À l’international comme sur le front intérieur, les États-Unis et la France vont devoir convaincre sur le dossier syrien. Et tout pourrait se jouer cette semaine. Lundi 9 septembre, les représentants et sénateurs américains doivent se retrouver pour la session d’automne du Congrès qui doit se prononcer, comme le président Barack Obama le lui a demandé, sur l’autorisation du recours à la force en Syrie. L’issue du vote, qui pourrait avoir lieu dans les jours prochains, est très incertaine, notamment à la Chambre des représentants dominée par les républicains.
Sur le front intérieur, l’administration Obama s’agite pour faire accepter le bien-fondé de cette intervention. Les télévisions américaines diffusaient en boucle ce week-end des images de victimes des attaques chimiques. Dimanche, le secrétaire général de la Maison Blanche Denis McDonough a martelé la nécessité d’une riposte limitée, votée par le Congrès, à ces “horribles” attaques qui ont fait quelque 1 400 morts selon le renseignement américain. “J’ai parlé avec des dizaines d’élus cette semaine (…), nous n’avons pas l’intention de perdre le vote”, a-t-il indiqué tout en reconnaissant les “risques” encourus de se retrouver “entraîné dans une guerre civile”.

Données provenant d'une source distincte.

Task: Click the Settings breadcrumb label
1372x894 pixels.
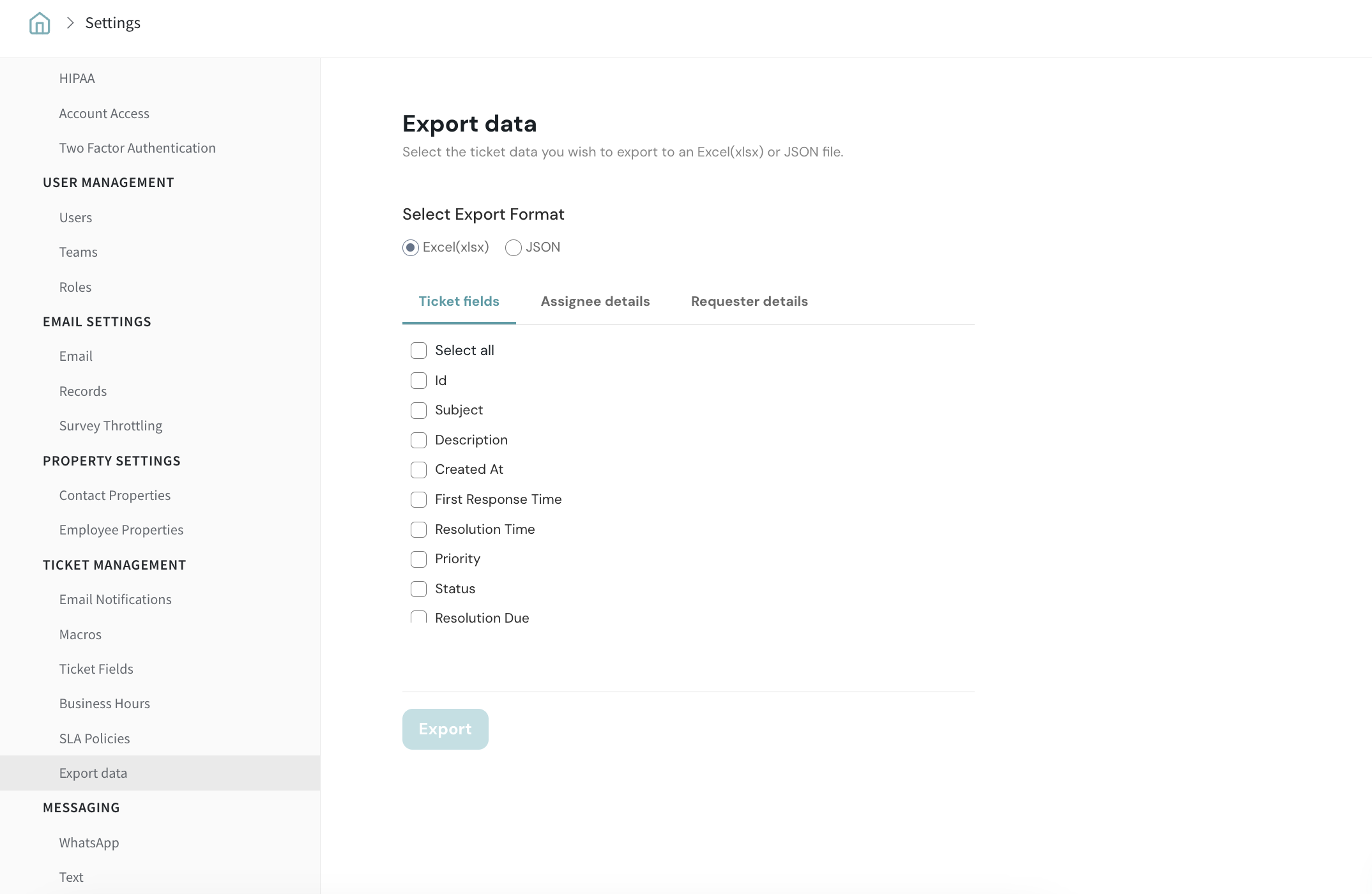Action: 112,23
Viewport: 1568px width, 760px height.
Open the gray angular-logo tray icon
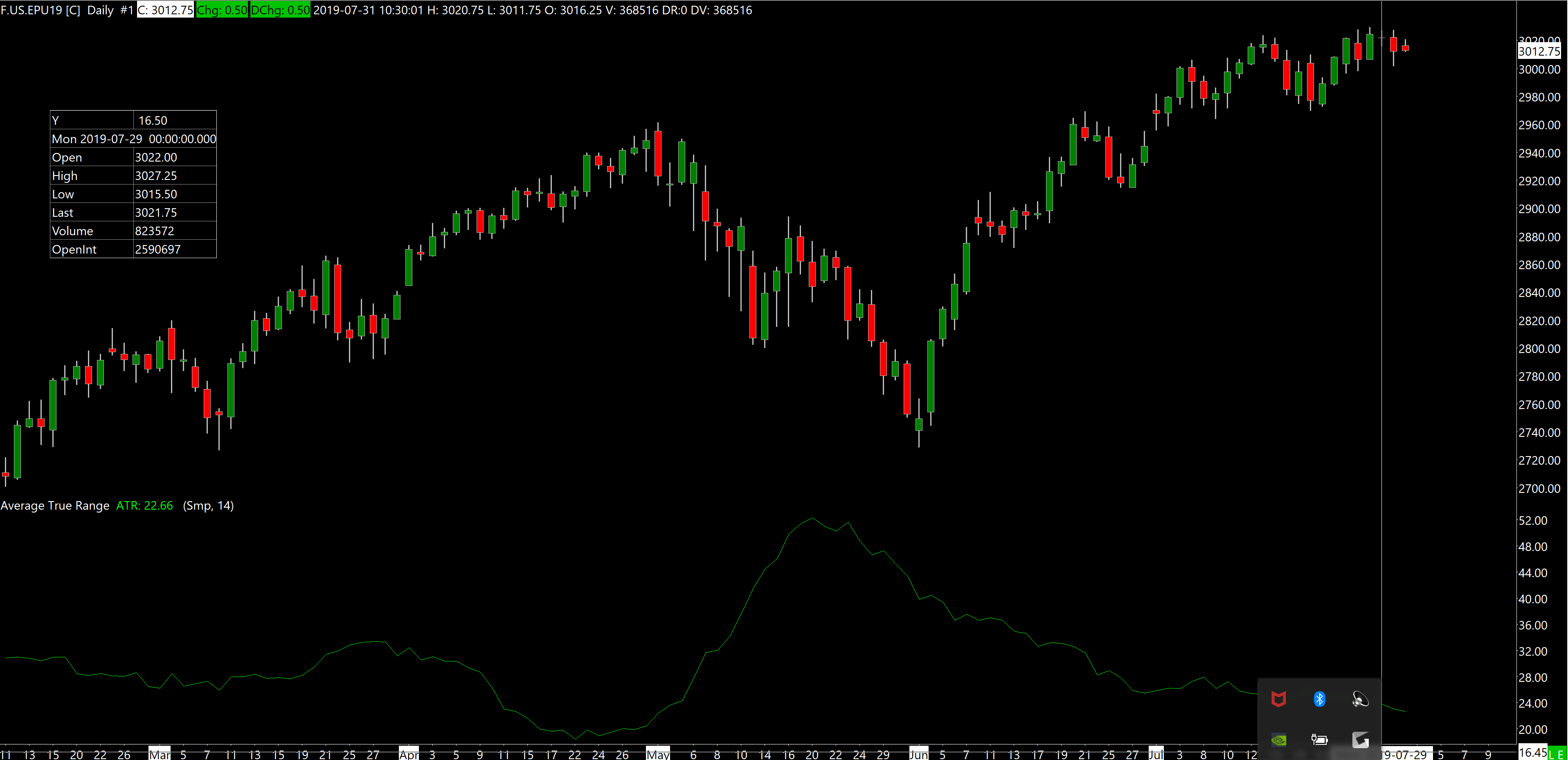pyautogui.click(x=1360, y=740)
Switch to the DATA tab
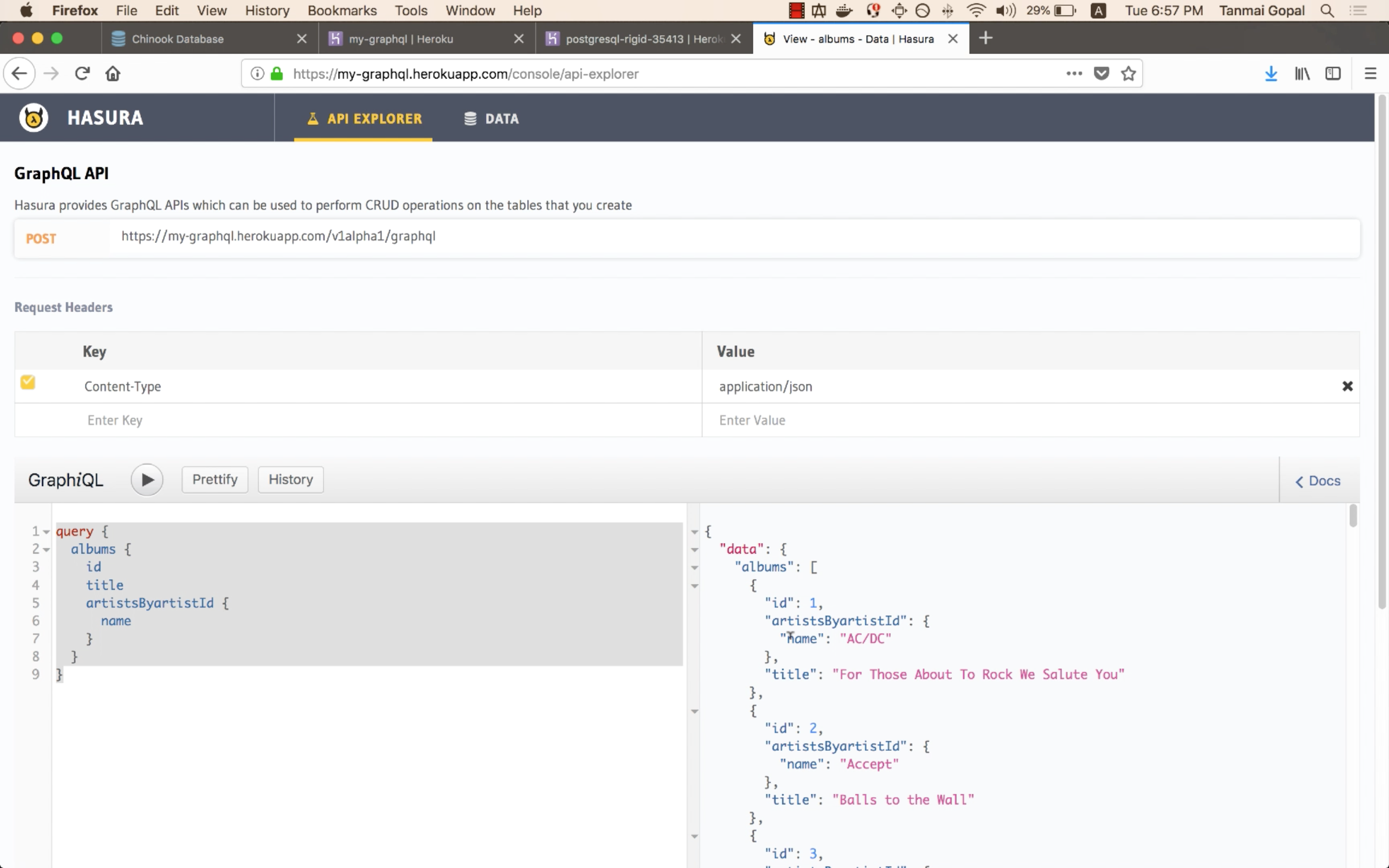 point(491,119)
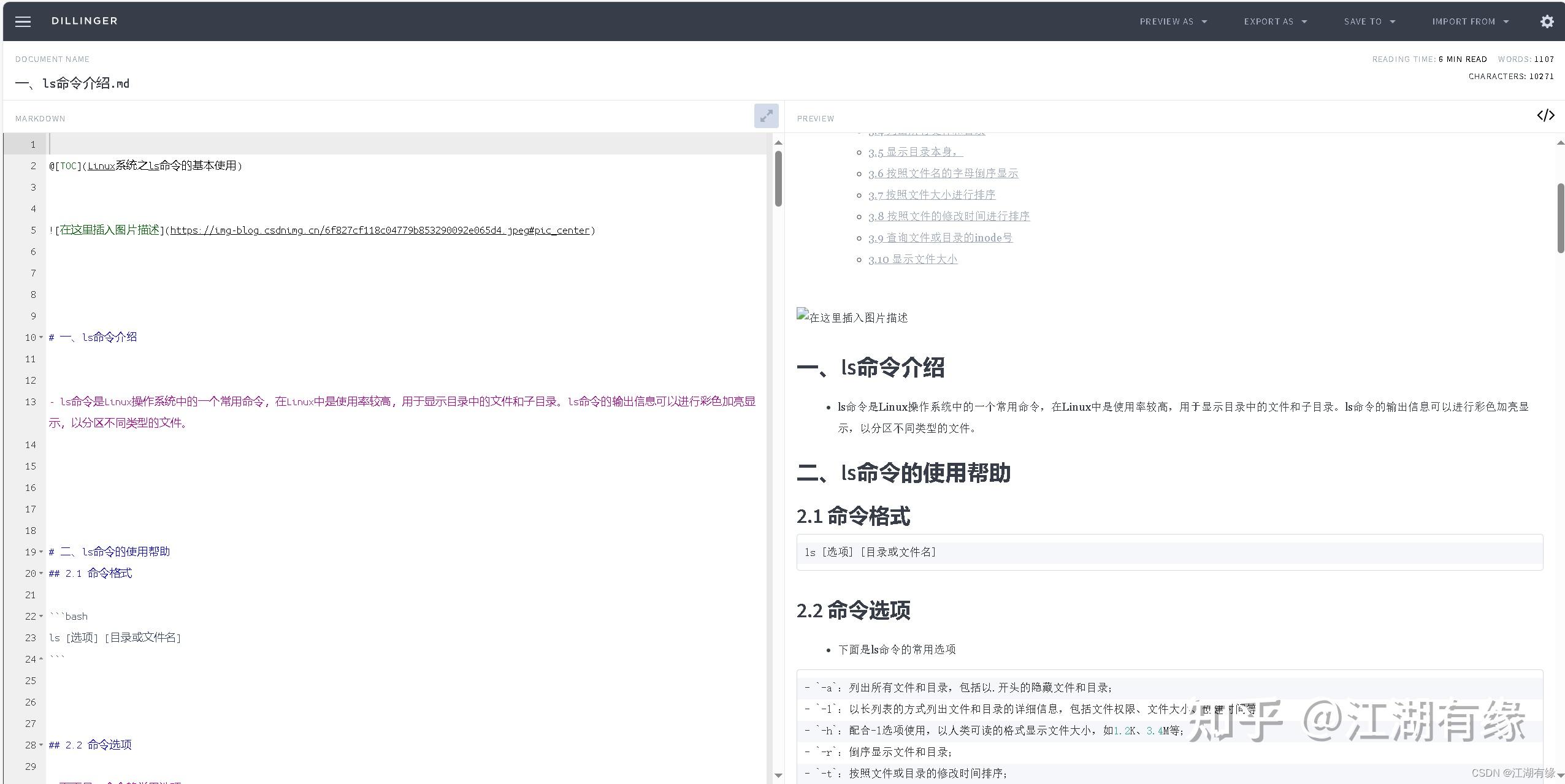Open the hamburger sidebar menu
Screen dimensions: 1565x784
click(23, 21)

Conscient de jouer gros dans cette affaire, le président américain enregistrera lundi après-midi des interviews qui seront diffusées dans la soirée sur toutes les grandes chaînes américaines. Mardi soir, il s’adressera au pays depuis le bureau ovale. Quant au président français François Hollande, il pourrait s’exprimer en fin de semaine, après le vote du Congrès américain et la remise du rapport des inspecteurs de l’ONU.